In a study published in the New England Journal of Medicine, researchers
enrolled 400 patients with a history of GI bleeding who were taking aspirin
or other NSAIDs to prevent heart disease or to control musculoskeletal
pain. They set out to find whether eradicating H. pylori infection
reduces the risk of recurrent GI bleeding in these patients. For six
months, 250 patients were given an 80 mg "baby" aspirin once
per day, while the remaining 150 patients received 500 mg of naproxen
twice per day. Within each of the two groups, patients were randomly
assigned to take either a daily dose of omeprazole (Prilosec), an acid-suppressing
medication, or a one-week antibiotic treatment to eradicate H. pylori infection,
followed by placebo for the remainder of the trial.

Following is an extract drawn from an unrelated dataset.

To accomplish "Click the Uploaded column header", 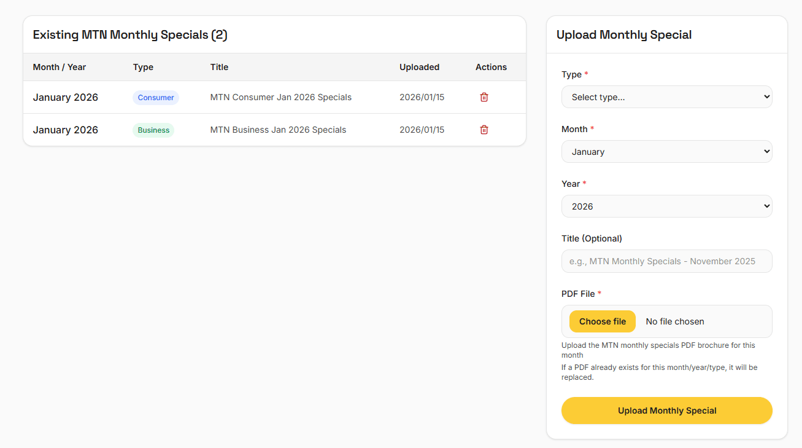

The researchers found that in patients taking aspirin, those who were
treated for H. pylori had a 1.9% risk of GI bleeding while the
risk for those taking omeprazole was 0.9%. In other words, for patients
on low-dose aspirin, the treatments were almost equal.
The results were very different for patients taking naproxen. 19% of
the naproxen patients who had H. pylori treatment suffered from
recurrent bleeding. In contrast, only 4% of the omeprazole group did.
The study suggests that patients with a history of GI bleeding who take
low-dose aspirin to prevent heart attacks should be tested for H.
pylori infection and treated if the infection is found to be present.
Patients taking non-aspirin NSAIDs and who have experienced GI bleeding
are more likely to benefit from acid-suppressing therapy.